Before I looked in my father’s casket, I said definitely yes. I don’t believe in God, and I don’t believe in heaven. My only trouble with that was knowing I’d broken my parent’s heart in leaving their Church. I didn’t break from religion as an act of defiance against my family. I was okay and still am with anybody practicing their faith. It just doesn’t square with my view of life.
I’d always vowed I’d never see my parents after they died. That whole Irish wake and viewing of the deceased in the casket was not going to be for me. I’d remember my mother and father alive, the way I loved them. No morbid ceremonies that had no meaning, that couldn’t bring them back.
For years I girded myself to confront what I knew would be my siblings’ objection when I told them I would not come East when our parents died. And then my father had the last word.
My mother was visiting during my father’s trip to his family farm in Ireland where he was born, his last visit to his mother and father’s grave. You know the sentimental Irish. Except he had a heart attack on the farm where he was born and died in his sister’s arms. My own sister said our brother was bringing his body back to New York for the funeral. “You have to tell Mom. And then bring her home.”
So much for my grand plans.

And as I knew I would, I trembled going into the viewing room to see my father in his casket. I could barely walk upright. I later learned the shock of a sudden death will do that, but all I knew at that moment was that I couldn’t bear to see my father’s lifeless body.
And then I reached the casket and stared down at him laid out so neatly in such calm repose.

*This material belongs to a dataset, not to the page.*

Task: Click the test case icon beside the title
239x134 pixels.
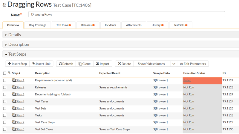Action: point(4,5)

And it hit me like a wrecking ball.
That wasn’t my father.
That lifeless shape no longer contained the pulse and heart of the man I knew and loved, that gave me life. My first thought was, where is he? Because he damn sure wasn’t in the casket.
While my revelation didn’t ease the pain of losing my father, the question has dogged me ever since. Where did he go?
I believe it’s the question we all have to ask ourselves at some point in our lives if we are to find peace while we are living. Because even if we close our eyes to it, death hangs over all of us.
We don’t have to agree on the answer, but I think we need to make peace with the fact that someday we will go to sleep for the last time and come up with some scenario we can live with for what the next moment will be like.
Of course, no disrespect to those with strong religious beliefs on the subject, but I don’t think anyone can know until it happens. But whether you believe you will be reunited with your family in some sort of heaven, or just molder in the ground and that’s the end of you, the idea of death as an end that frightens you loses its power if you’ve said, okay, that’s it. That’s how I think it will be and I’m good. Acceptance is a powerful balm.
Acceptance is a powerful balm.
I was afraid to look at my father in his casket because I was afraid of death. But I never considered that his essence might be elsewhere. And maybe it wasn’t. Maybe his essence dried up and was interred with his bones, never to find life again.
I have an idea about where he is, but whether I’m right doesn’t really matter to me. What’s essential in my life is that I’ve asked many questions about life and death, and considered many scenarios. Some of them make no sense to me. Some of them are appealing. But I know that since I’ve started asking the question and come up with a generalized theory of Helen Page’s afterlife, my fear of death, and having the people I love disappear into that good night has lessened.
Death now holds more of a curiosity than a fear for me. Not that I want to rush it. I want to wake up as many mornings as I can. But I hope that when my final moment comes, I can greet it with a measure of calmness and peace and what’s left of my mind open to a new reality. Whether it’s goodbye to all life and consciousness, or a new beginning.
On that one aspect of my life at least, I think I’ve made some peace.